A few weeks ago, Lou Reed and his Metal Machine Trio brought the noise to Gramercy Theater, performing two consecutive nights of staunchly abstract music. The sixth annual No Fun Fest, running Friday 15 through Sunday 17 at Music Hall of Williamsburg, promises a similar din, but with a very crucial difference. For Reed, the clangorous milieu has long served as a perverse kind of sonic spa, a place to unwind when rock & roll grows tiresome. For the No Fun set, though, noise is way more than a hobby.
Consequently, you might expect the artists performing at the event to permanently assume the po-faced pose that Reed and other dabblers in the field affect. But Carlos Giffoni, a 31-year-old noise musician and promoter who founded No Fun Fest in 2004 and acts as its sole curator, is as affable as can be: Slightly pudgy, with a mop of black curls and a heavily accented drawl, the Venezuela-born performer comes off more like Jeff Lebowski than a tortured artist. Reflecting on how he’s managed to fashion such a successful event (all three nights of No Fun ’09 have sold out in advance) within such an esoteric genre, he’s humble and matter-of-fact.

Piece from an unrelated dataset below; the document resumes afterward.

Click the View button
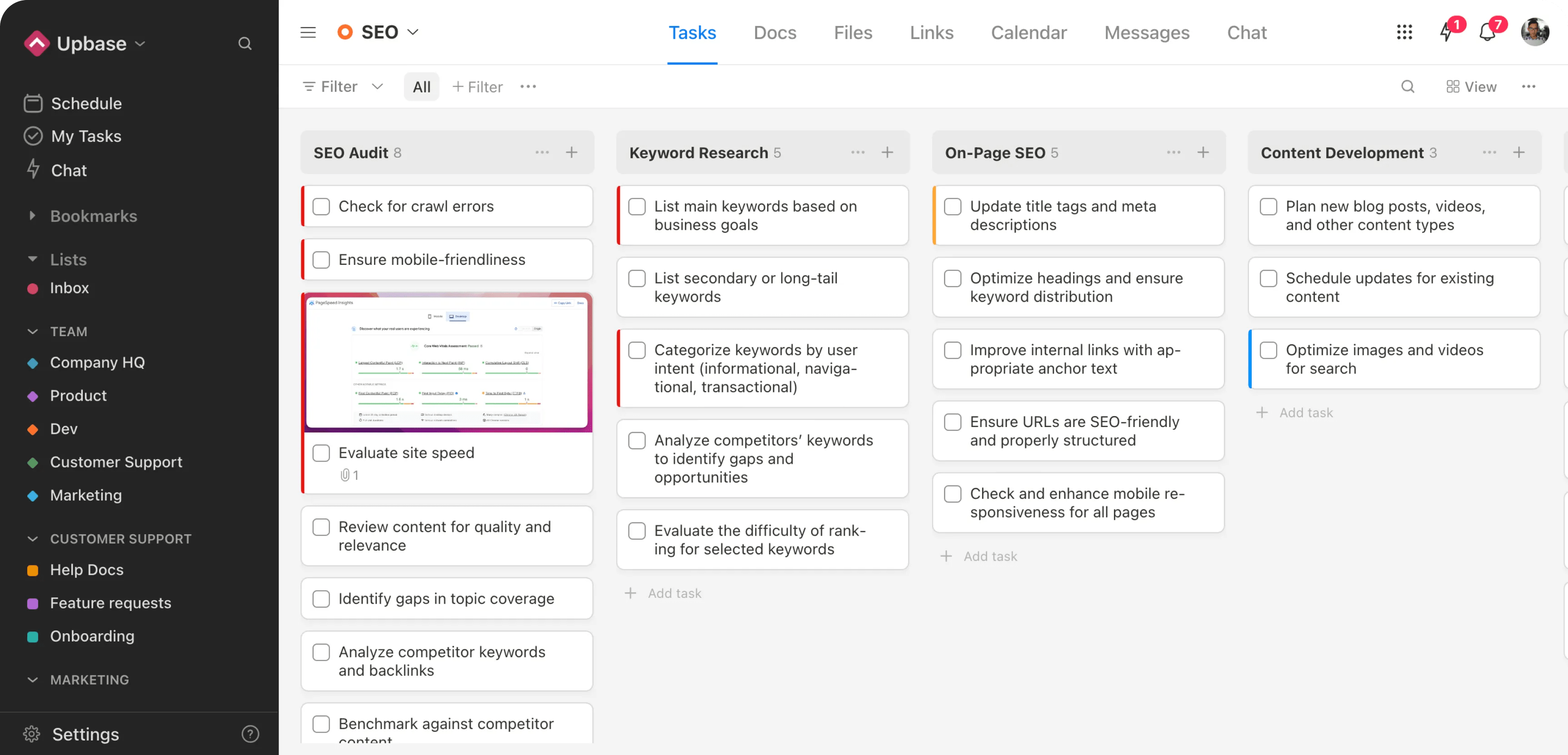 click(1471, 87)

“For some reason, credit card companies really like me,” Giffoni explains with a shrug, between bites of pad thai at a West Village Vietnamese joint. “I have one or two cards where I charge all the costs, and then I pay them back with the ticket sales—that’s how it’s always worked.”

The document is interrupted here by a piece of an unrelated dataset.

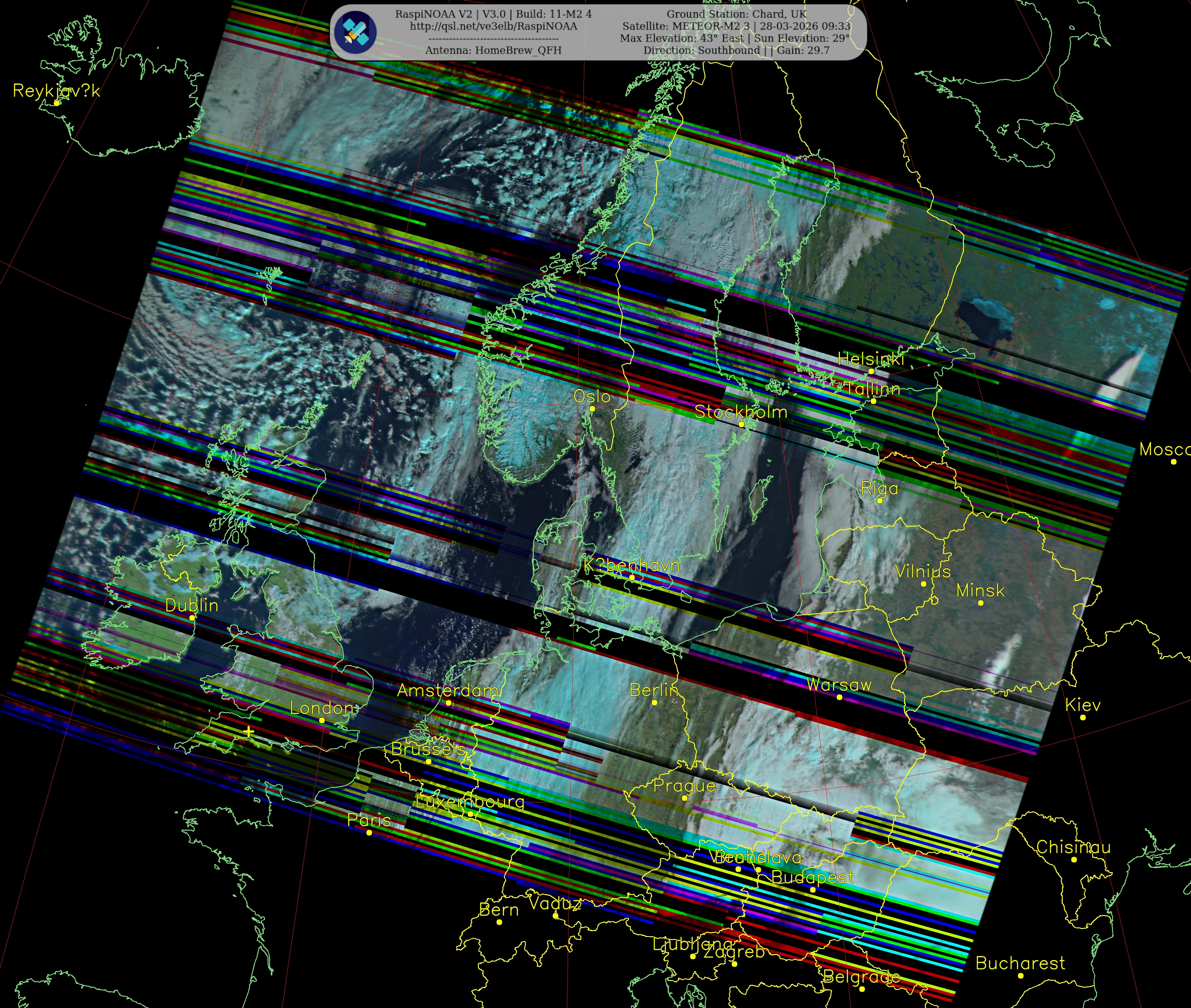Click the Ground Station Chard, UK text
The width and height of the screenshot is (1191, 1008).
point(736,14)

Giffoni (pronounced “Gif-FO-ni”) may emphasize his logistical savvy, but his networking prowess is just as formidable. The artist moved to New York from Miami in 2000, and quickly made his presence felt on the local noise scene both as a performer and a booker. The inaugural No Fun Fest in 2004 was mainly a showcase for him and his associates, including high-profile acts such as Wolf Eyes and various offshoots of Sonic Youth—which headlines this year’s festival on Saturday 16. (It was actually Sonic Youth’s Thurston Moore who dreamt up the name No Fun, borrowing the phrase from a Stooges song.)
Emboldened by the success of the first year, Giffoni began reaching out to various forebears of the current scene—like the legendary Japanese artist Merzbow, who played No Fun in ’07 and returns this year—as well as veteran acts in related genres such as ambient and psych rock. Typically there’s no intergenerational tension, though Giffoni does recall some bewilderment on the part of Hans-Joachim Roedelius, a member of the pioneering electronic group Cluster, which played last year: “I can’t remember which band he was watching, but he came up to me and he was like, ‘Why is it so loud?’ ”

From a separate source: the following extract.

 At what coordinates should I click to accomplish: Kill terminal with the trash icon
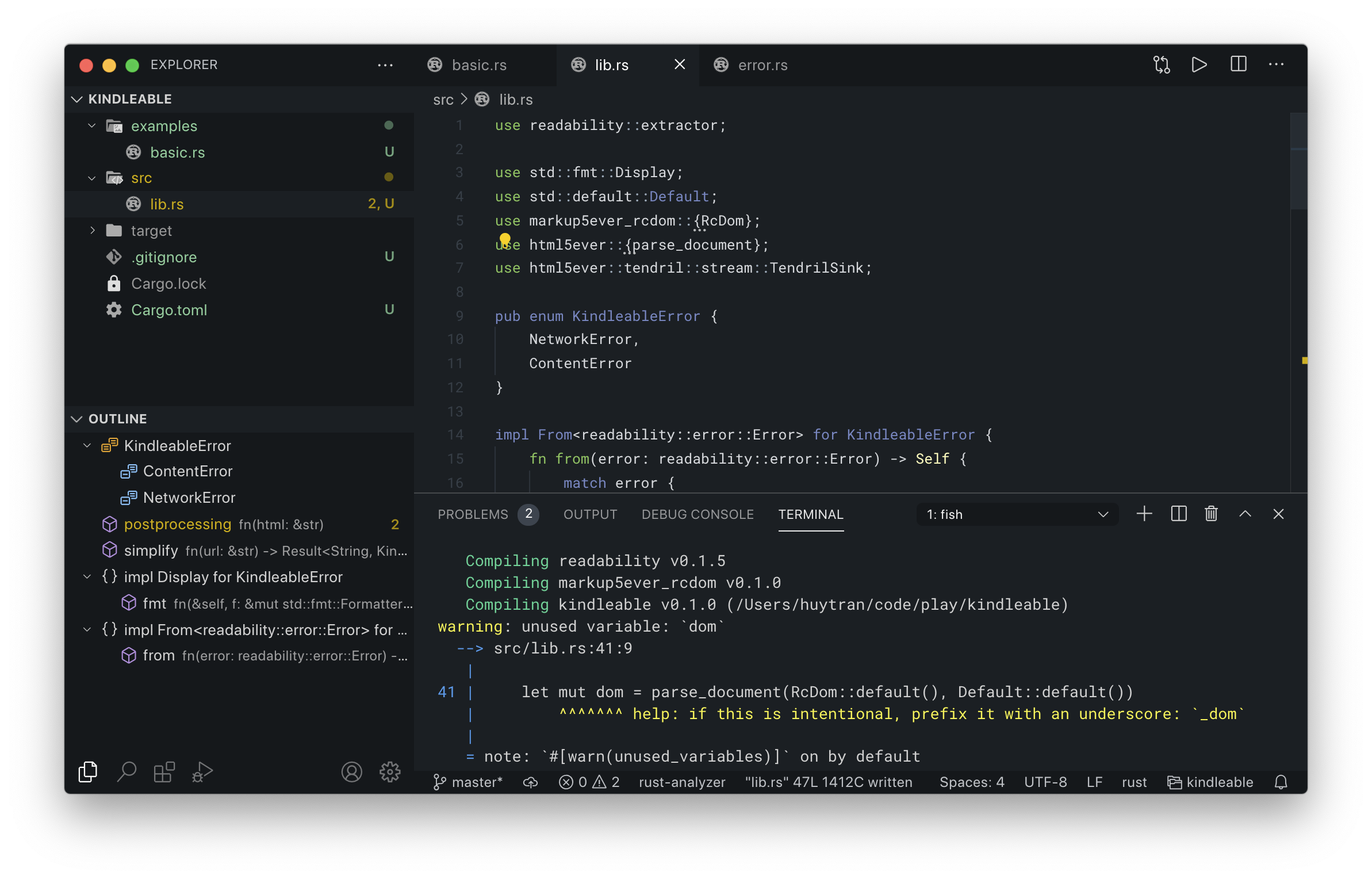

Volume isn’t the only problem Giffoni has had to contend with: Sometimes the harsh sonics have yielded actual physical violence, as during one particularly memorable set by the visceral performance-art crew Macronympha. “That wasn’t safe,” Giffoni recalls with a chuckle. “All of a sudden the audience was onstage and there were things flying everywhere. I think someone got hit by a bottle and needed 10 or 15 stitches on his head.” The artist’s terminally laid-back demeanor allows him to keep cool amid the mayhem. “Whenever a venue owner comes running to you with big eyes and screaming, that’s when you’ve gotta try to talk to a few people and calm things down,” he explains.
Having mastered the arts of placating club managers and selling tickets, Giffoni is setting his sights beyond NYC. He’s currently prepping the first overseas No Fun Fest, slated to take place in Sweden in September, and he harbors dreams of someday expanding to his South American homeland. That’s not to say that he’s grown weary of overseeing the NYC event. “At least half of the times, I’ve gotten the flu right after the fest, just from physical strain,” recalls Giffoni. “But it’s what I enjoy, so I wouldn’t want to be anywhere else.… Well, I do like being on the beach in the Caribbean, too, so that’s a hard choice.”
No Fun Fest runs Fri 15–Sun 17 at Music Hall of Williamsburg.